OpenAI is not waiting for the IPO roadshow to make its case to investors. It is making it now.
The company sent a memo to investors this week laying out what it described as a decisive infrastructure advantage over Anthropic, its closest competitor in the race to build the most capable AI systems. The timing matters: Anthropic announced a powerful new model called Mythos just days earlier, and both companies are preparing initial public offerings in a market that will determine which of them can sustain billion-dollar compute bets over the next decade.
OpenAI said it expects to have 30 gigawatts of compute capacity by 2030, while it projects Anthropic will reach roughly 7 to 8 gigawatts by the end of 2027, according to the memo viewed by CNBC. (CNBC) A gigawatt is the output of a large power plant. The gap between those two numbers represents roughly a four-to-one difference in the electricity available to train and run AI models at scale.

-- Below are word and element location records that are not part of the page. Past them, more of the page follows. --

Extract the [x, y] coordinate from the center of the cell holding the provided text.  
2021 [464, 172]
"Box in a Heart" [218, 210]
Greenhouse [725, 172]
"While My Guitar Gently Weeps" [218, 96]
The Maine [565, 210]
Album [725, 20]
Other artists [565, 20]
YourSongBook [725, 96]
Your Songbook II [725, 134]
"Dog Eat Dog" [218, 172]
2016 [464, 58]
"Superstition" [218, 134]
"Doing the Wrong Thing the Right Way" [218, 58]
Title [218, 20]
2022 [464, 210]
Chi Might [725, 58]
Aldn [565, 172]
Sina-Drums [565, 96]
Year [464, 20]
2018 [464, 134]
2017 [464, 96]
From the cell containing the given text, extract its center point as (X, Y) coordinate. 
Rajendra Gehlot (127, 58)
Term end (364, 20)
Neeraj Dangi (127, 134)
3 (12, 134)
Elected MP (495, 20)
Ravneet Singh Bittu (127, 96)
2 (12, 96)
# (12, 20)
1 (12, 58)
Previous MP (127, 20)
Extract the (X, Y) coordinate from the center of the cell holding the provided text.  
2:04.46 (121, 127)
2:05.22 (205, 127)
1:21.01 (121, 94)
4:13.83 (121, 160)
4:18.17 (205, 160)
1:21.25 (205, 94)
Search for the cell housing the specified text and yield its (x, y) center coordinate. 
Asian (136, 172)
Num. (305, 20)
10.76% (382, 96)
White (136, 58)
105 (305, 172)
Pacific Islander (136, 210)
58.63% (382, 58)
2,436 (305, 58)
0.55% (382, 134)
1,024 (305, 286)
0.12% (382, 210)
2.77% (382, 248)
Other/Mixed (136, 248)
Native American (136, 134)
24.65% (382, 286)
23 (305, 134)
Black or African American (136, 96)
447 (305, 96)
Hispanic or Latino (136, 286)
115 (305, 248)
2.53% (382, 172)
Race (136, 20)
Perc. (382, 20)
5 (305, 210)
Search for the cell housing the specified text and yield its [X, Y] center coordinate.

"Even at the high end of that range, our ramp is materially ahead and widening," OpenAI wrote. (CNBC) Anthropic declined to comment for this article.
The infrastructure argument is OpenAI's counter to concerns that Anthropic has been gaining ground in enterprise markets and with frontier model capabilities. Anthropic announced Mythos this week, a model that will be distributed to a select group of companies through a cybersecurity initiative called Project Glasswing. (CNBC) Both companies are prepping IPOs and together are valued at over $1 trillion. (CNBC)
The 30 gigawatt figure is aspirational. OpenAI's current compute footprint is considerably smaller, and the projection depends on whether its Stargate data center buildout proceeds as planned. The 7 to 8 gigawatt estimate for Anthropic similarly reflects reported plans rather than existing capacity. Both companies are spending tens of billions of dollars to close the gap between where they are and where they say they are going.
What OpenAI is really selling in this memo is a story about compounding returns: better infrastructure enables better models, which drives more revenue, which funds more infrastructure. It is a narrative that matters for an IPO. Whether the numbers survive contact with the actual buildout timelines is a different question.